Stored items
*** Block opens ***

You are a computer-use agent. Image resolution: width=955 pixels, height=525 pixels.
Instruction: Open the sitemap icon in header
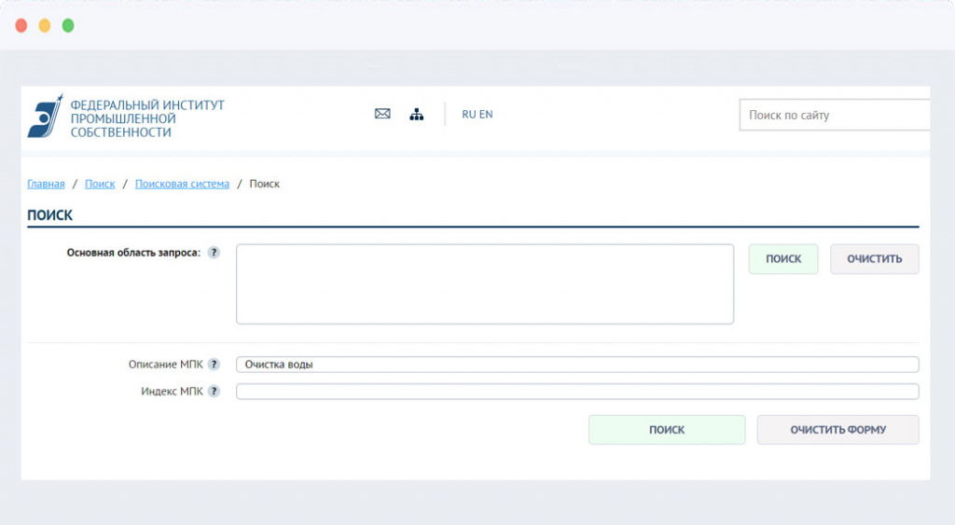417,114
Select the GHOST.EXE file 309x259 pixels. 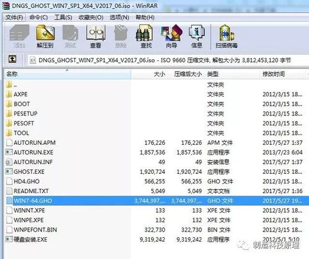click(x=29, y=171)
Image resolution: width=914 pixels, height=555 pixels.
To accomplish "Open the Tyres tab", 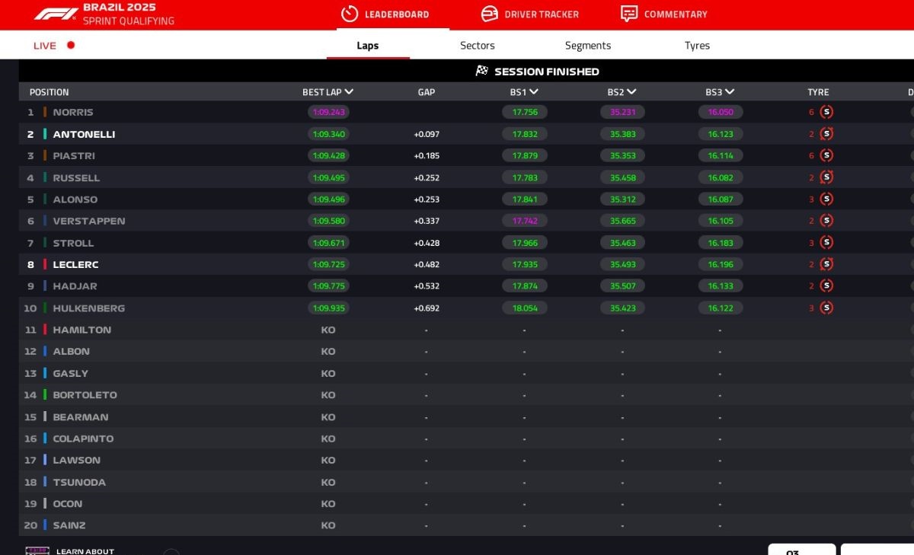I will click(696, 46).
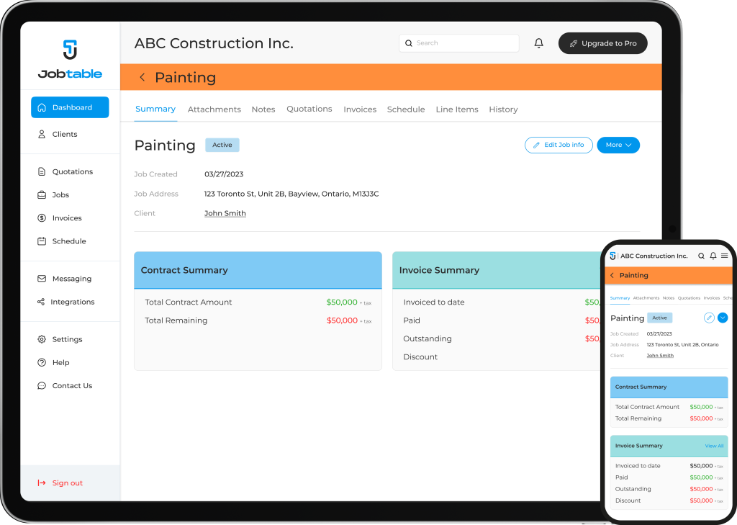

*** Block closes ***

Task to complete
Reproduce all lines from the records above that include the word "height".

Solution to this problem
You are a computer-use agent. Image resolution: width=955 pixels, height=525 pixels.
Image resolution: width=914 pixels, height=555 pixels.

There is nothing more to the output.